Em algumas horas, os formadores de opinião ocidentais, estimulados pela euforia nas redes sociais, construíram coletivamente uma novela épica que tem como protagonista o "Churchill ucraniano". Zelenski se encontrou no seu novo papel, e o público, ainda em transição pandêmica, abraçou o conforto da ficção em vez da dura realidade —a chegada de tanques russos a Kiev em menos de três dias de combate.
O fato é que a chama da resistência obrigou o bloco ocidental, inicialmente paralisado pelas divisões entre os seus membros, a reagir.
Italianos e belgas deixaram de lado a baixaria de barganhar exceções para suas exportações de artigos de luxo nas negociações sobre sanções. A Alemanha basicamente reescreveu toda a sua política externa no espaço de dois dias. O Reino Unido aceitou romper com os oligarcas russos que alimentavam a sua economia. Os americanos, que desertaram Kiev na primeira oportunidade, agora se vendem como líderes e jogaram a carta de um ataque ao Banco Central russo.
Os mais assanhados falam até em armar os militares e civis ucranianos.

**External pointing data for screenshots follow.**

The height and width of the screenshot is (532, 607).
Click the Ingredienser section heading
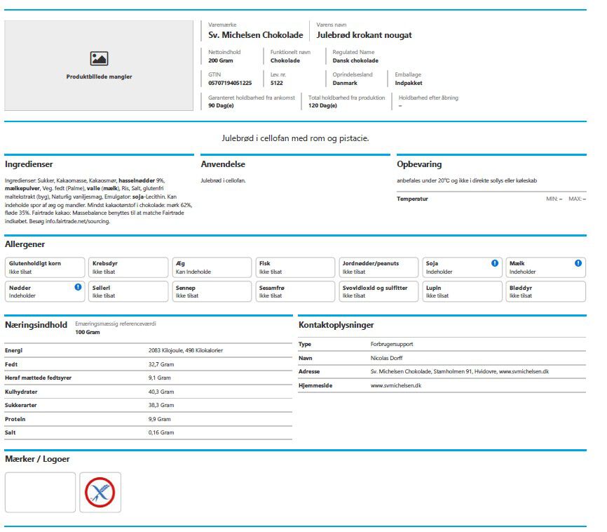(x=29, y=164)
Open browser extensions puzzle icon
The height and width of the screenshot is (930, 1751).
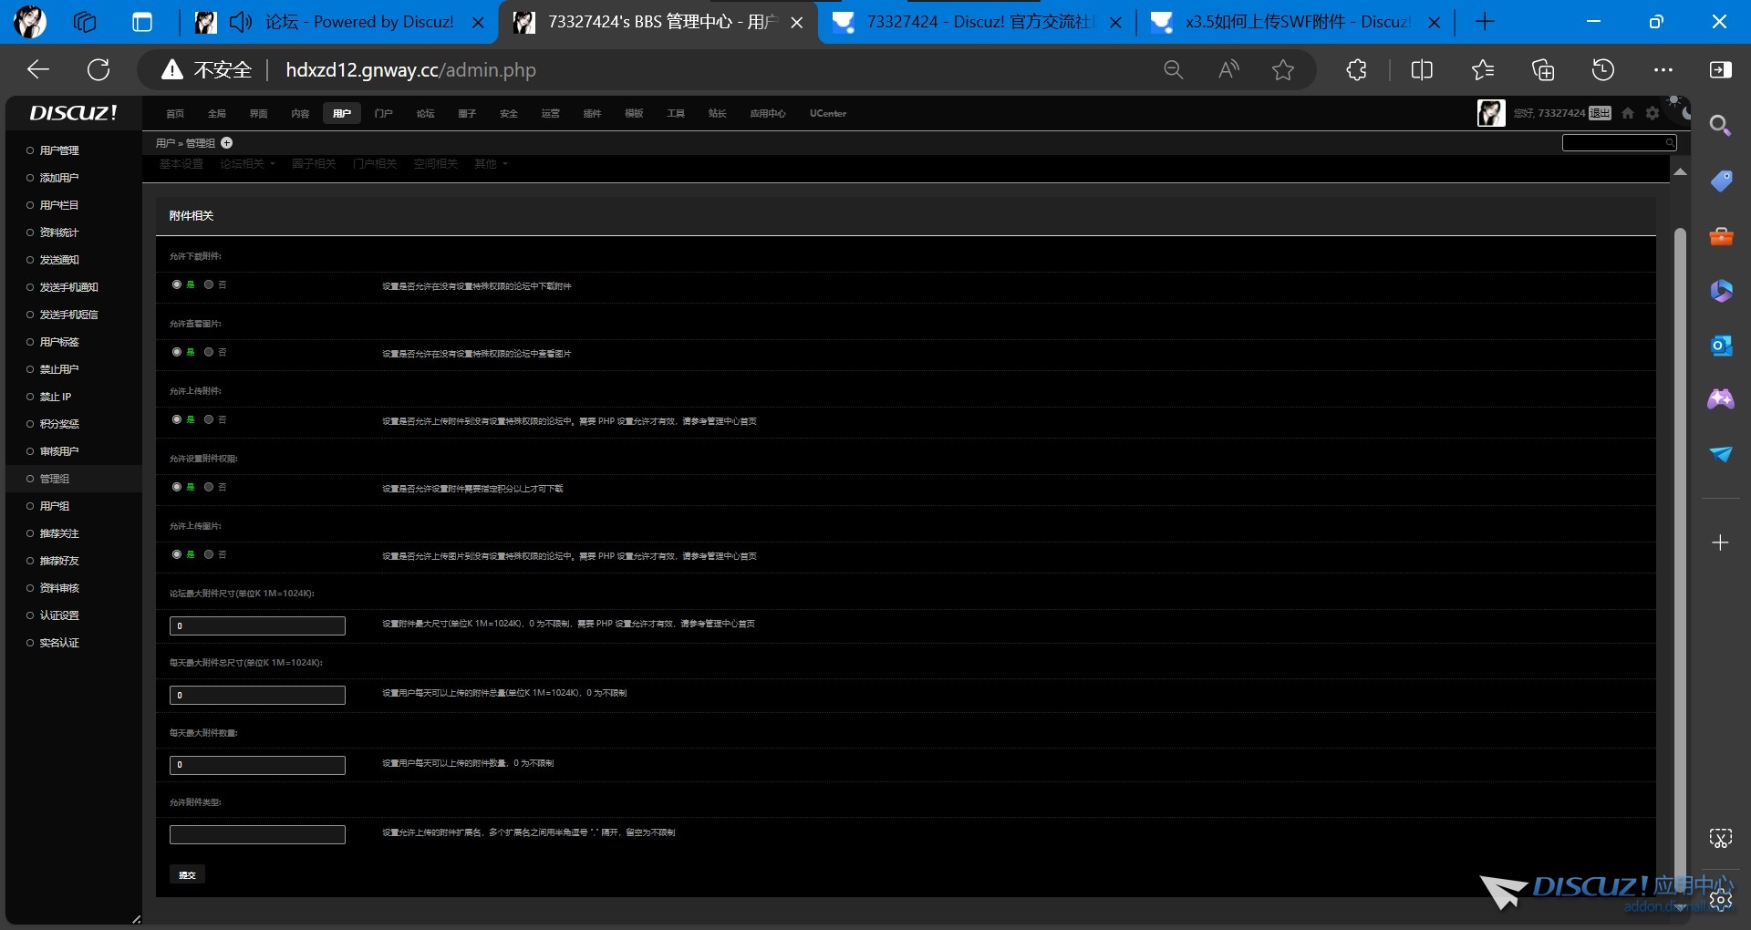click(1356, 70)
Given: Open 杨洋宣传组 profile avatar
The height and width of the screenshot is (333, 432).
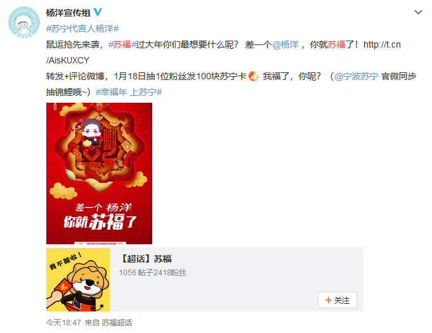Looking at the screenshot, I should [x=24, y=22].
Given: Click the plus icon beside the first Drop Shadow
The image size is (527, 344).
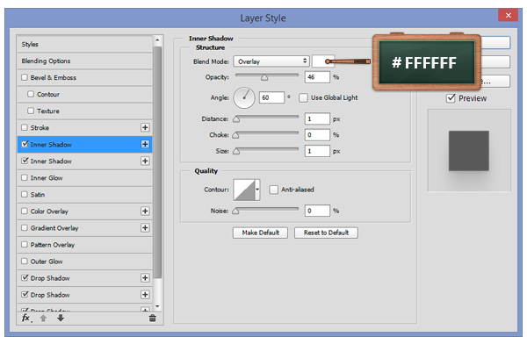Looking at the screenshot, I should (x=145, y=278).
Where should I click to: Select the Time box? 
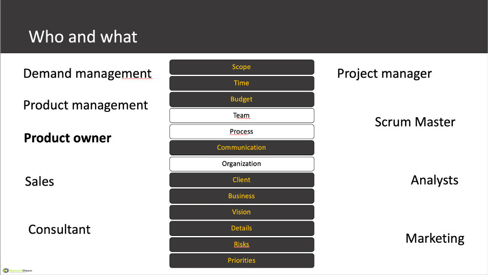pyautogui.click(x=242, y=83)
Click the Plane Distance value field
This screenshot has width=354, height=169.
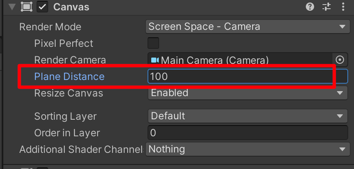[x=248, y=77]
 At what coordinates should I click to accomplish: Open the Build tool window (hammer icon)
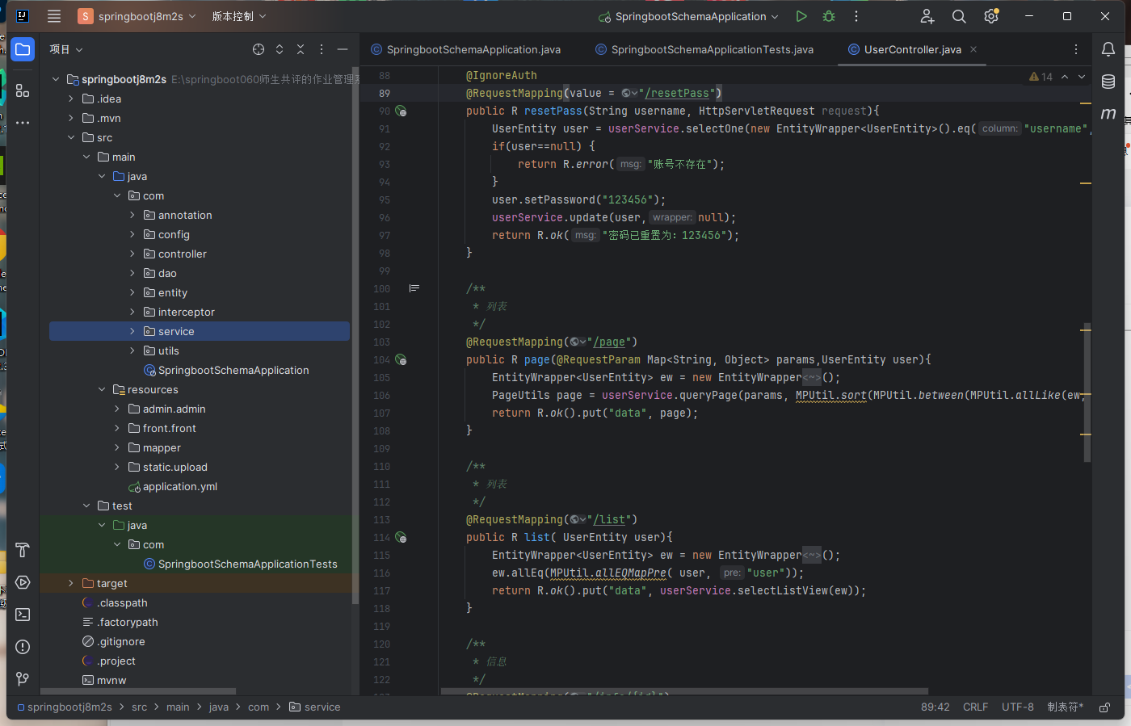(x=22, y=550)
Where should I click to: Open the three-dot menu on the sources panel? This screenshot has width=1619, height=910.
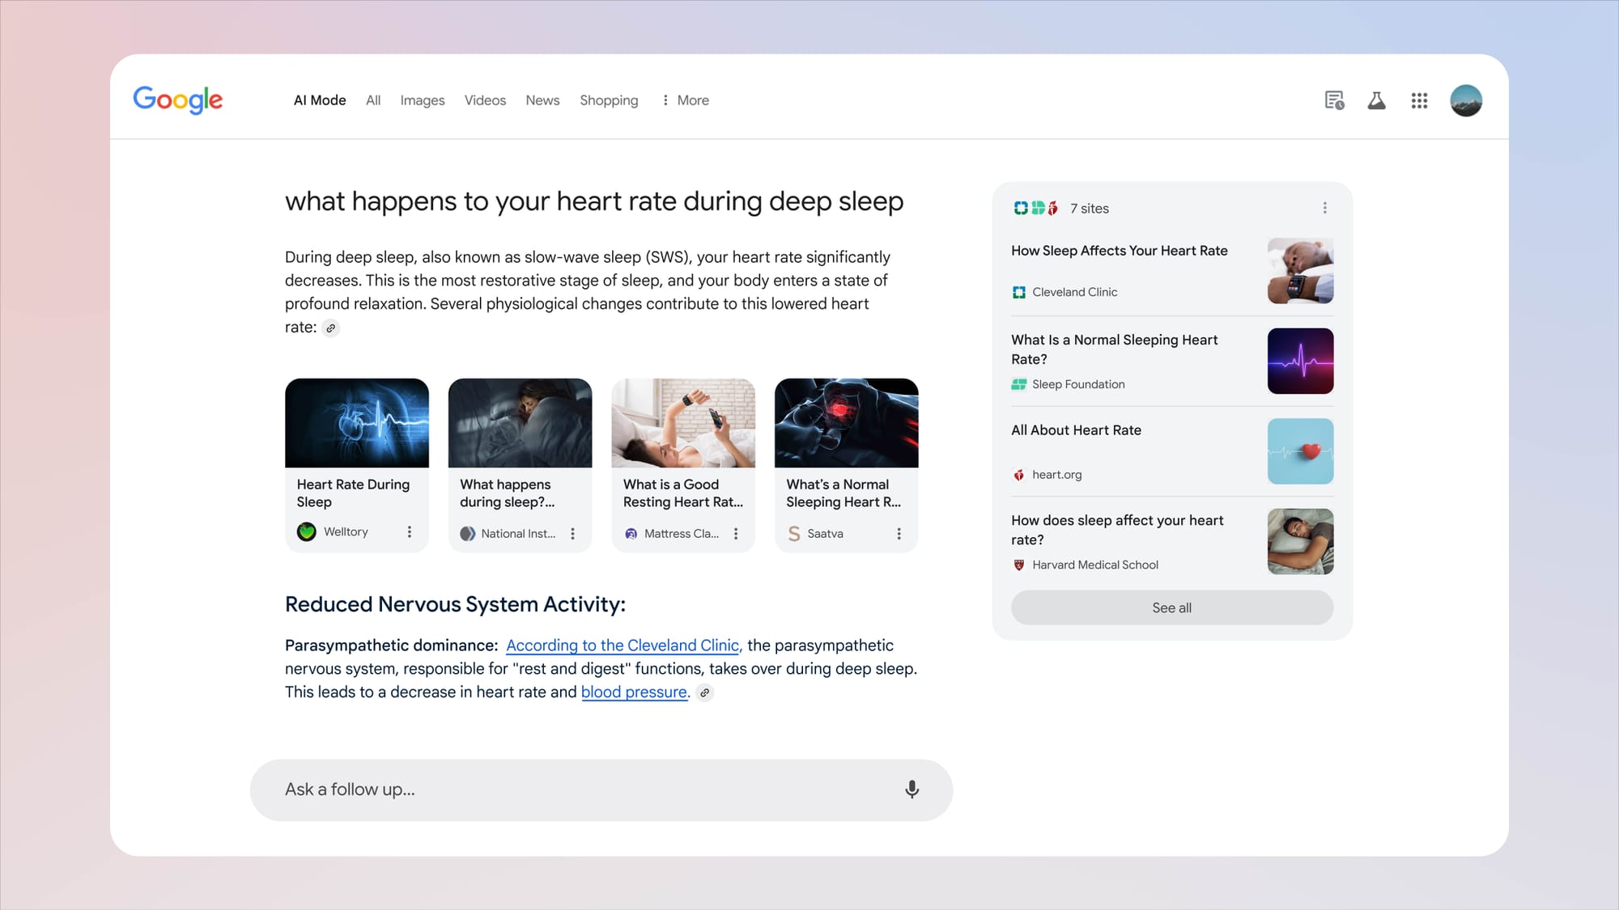1325,208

No final, quando ninguém acreditava, os ocidentais desencadearam o que pode vir a ser o bloqueio geoeconômico mais sofisticado da história moderna. O comandante de um Exército invencível deixou um comediante munido de um smartphone escrever a história da sua guerra.
Vladimir Putin ainda tem chances reais de realizar a sua fantasia e incorporar a Ucrânia em um arranjo imperial sob os aplausos do que resta dos seus aliados. Mas depois terá de explicar aos russos e aos povos subjugados o que ele pretende fazer desse pântano desconectado do sistema financeiro.
Incrivelmente, esse é o melhor cenário. No pior, ele terá de lidar com o arrastamento do conflito e a explosão da dissidência interna. Ameaçado, Putin poderá tentar expandir a guerra além-fronteiras.
O que é certo é que, diante do avanço da destruição de Kiev, o Putin valentão contra o imperialismo americano, que ainda mora em alguns corações, será definitivamente substituído pelo Putin senhor de Guerra de Grozni e Aleppo, que bombardeia os povos até a submissão.
Quando isso acontecer, ninguém vai mais lembrar dos planos maquiavélicos da Otan, das maldades de Biden ou das artimanhas de Zelenski. Porque a morte é um fardo que um homem carrega sozinho. E a loucura da guerra deixou Putin encurralado entre duas tragédias.